The Herald report cited a trading update for the fourth quarter and full year to March 2018, which included the results of the newly acquired Zambian unit, National Breweries (Natbrew Plc).
The Zimbabwe Stock Exchange listed beverage manufacturer, Delta acquired a controlling stake in the sorghum beer company, National Breweries (Natbrew Plc) from Heinrich’s Syndicate, AB InBev’s subsidiary.
Delta, which is also an associate of the Belgian brewer, AB InBev announced the bid after it announced that its sorghum beer volumes for the quarter to September had gone down 3% as a result of Zimbabwe’s cash shortages.

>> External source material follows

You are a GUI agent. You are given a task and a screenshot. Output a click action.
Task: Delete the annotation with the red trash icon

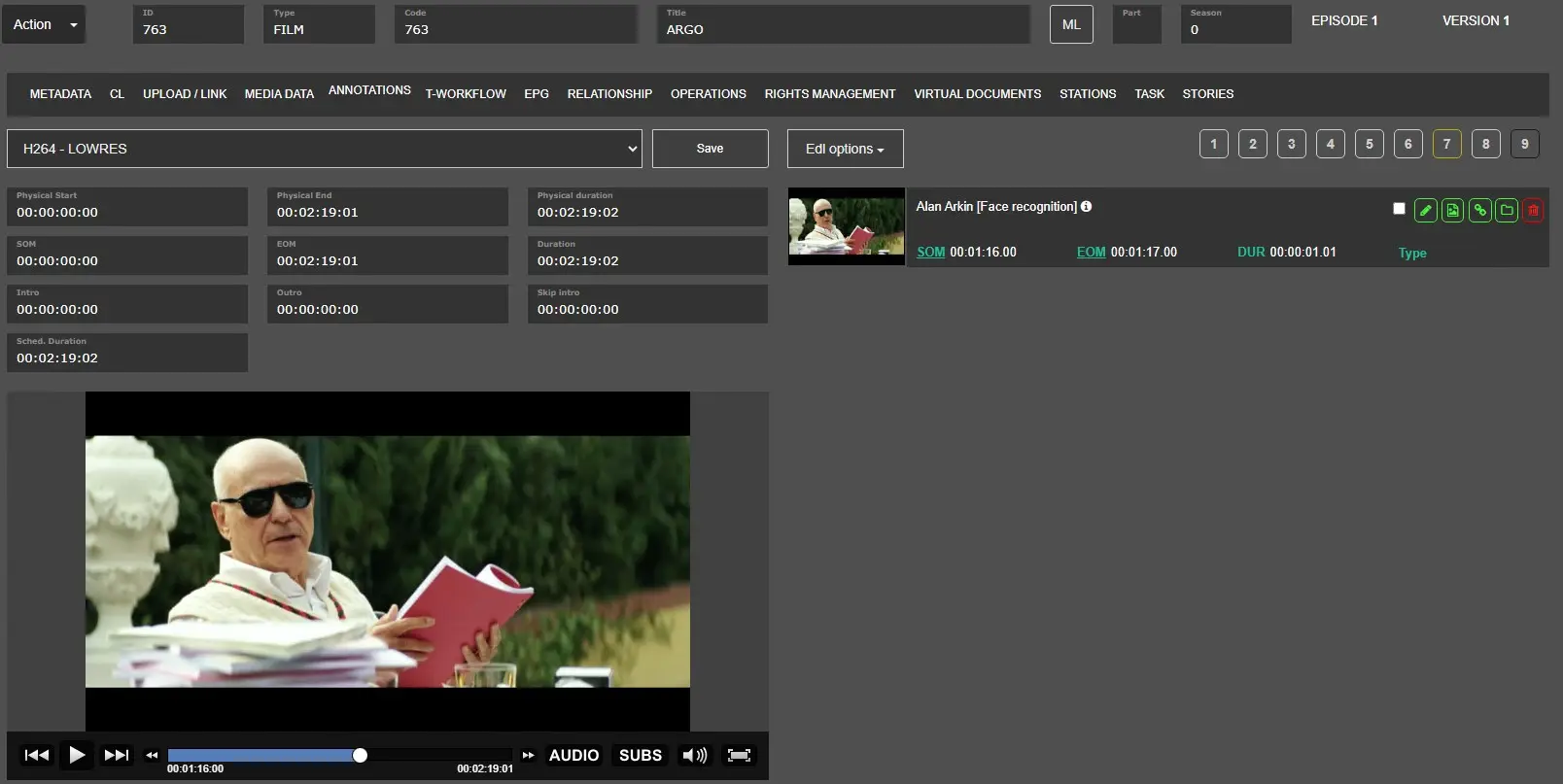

Apart from Natbrew, whose results were included starting January 2018, Delta said that revenue for the 12 months were up 17%, having the highest increase of 52% (45% excluding Natbrew) in the fourth quarter.
Natbrew Plc’s revenue grew 21% in the fourth quarter on improved product supply.
Beer volumes grew 51% compared to prior year for the quarter and 27 percent for the full year while sparkling beverages volumes increased by 49% over prior year for the quarter and 15 percent for the 12 months.
For Zimbabwe, sorghum beer volumes grew 8% above prior year for the quarter and 2% for the full year.
Delta said there were some considerable disruptions to the supply of Chibuku Super due to capacity limitations impacting suppliers of key packaging materials and that it was trading under a cautionary issued with respect to the notice received from The Coca-Cola Company (TCCC) advising of an intention to terminate the Bottler’s Agreements with the Group entities.
This preceded the merger between AB InBev and SABMiller Plc in October 2016 who agreed to explore options to restructure the bottling operations in a number of countries.
“The quarter registered strong consumer demand, a continuation of the positive trends witnessed in the previous quarter,” said Delta in a statement.
“There were pronounced product supply gaps occasioned by the challenges in acquiring imported raw materials and services as the access to foreign currency has become increasingly difficult.”
Revenue was impacted by foreign currency shortages in the country making it difficult for companies to retool and buy raw materials, given the fact that the beverage category has a significant import requirement.
Currency shortages has led to many companies resorting to buying foreign currency on the black market, effectively pushing prices of their products up or reducing margins given that they pay a premium for the hard currency.
A final dividend worth $33.5 million being US2.70 cents per share payable in respect of all the qualifying ordinary shares of the company was declared by the company’s board of directors.